The fact that our elected members of parliament were openly sexist, as recently as in my lifetime, is simply disgusting. I thought we were a nation of open minds and cultural diversity; a nation of the famous five, who asked the government of Canada: “Does the word persons in Section 24 of the British North America Act, 1867, include female persons?” This would allow women to run for Senate. Canada answered no. This was contested eventually, and the persons case won. Personally, I thought our nation would have moved on from this behavior after sixty-two years–apparently not.

As a nation, we are only 146 years old. We are a comparatively young country, but this still is the 21st Century. Therefore, immaturity and discrimination should be habits of the past in our so-called mosaic of a nation. For the past forty days, we’ve had an openly lesbian Premier in this province. Kathleen Wynne shares a hurdle with Sheila Copps, but also has a new one to face. I honestly wonder if our nation will be mature enough to view the person behind the gender and behind the sexuality.
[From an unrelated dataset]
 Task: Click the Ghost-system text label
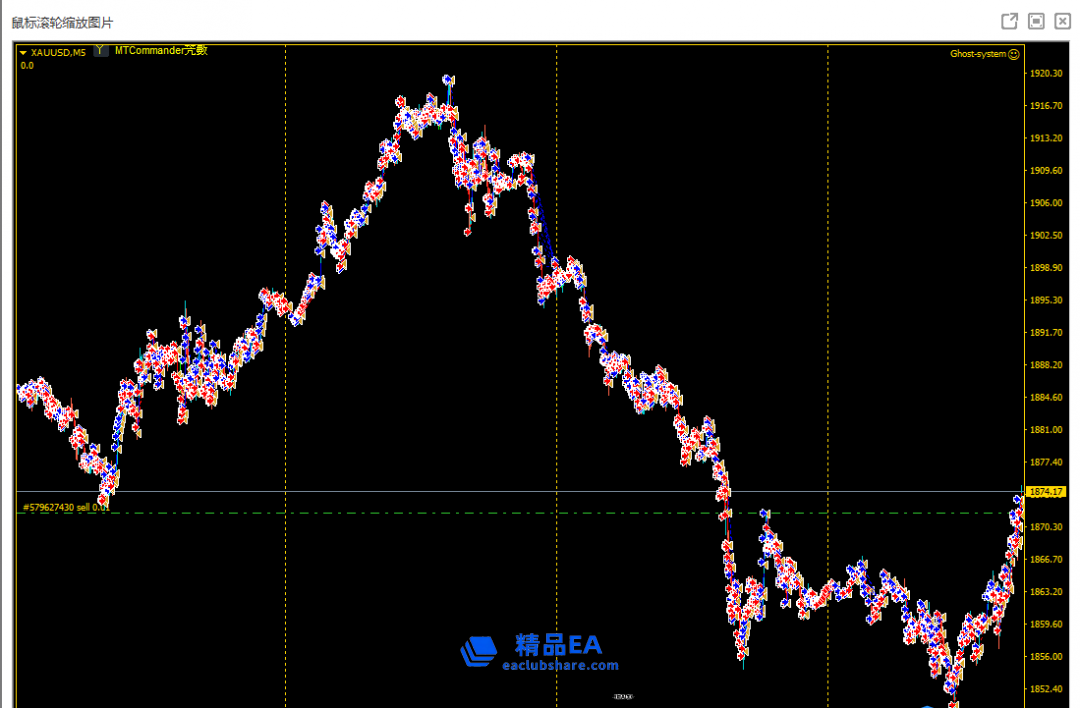[x=977, y=54]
It’s only been seventeen years since Copps left her role has the Deputy Prime Minister of Canada. Only one new generation has had the chance to reach voting age since the comments made to her. So, I really don’t know how personalities such as Kathleen Wynne or even Eva Aariak, the Premier of Nunavut, will be treated in the House of Commons. I just hope my male counterparts will be respectful, and restrain from categorizing them with the derogatory term cute.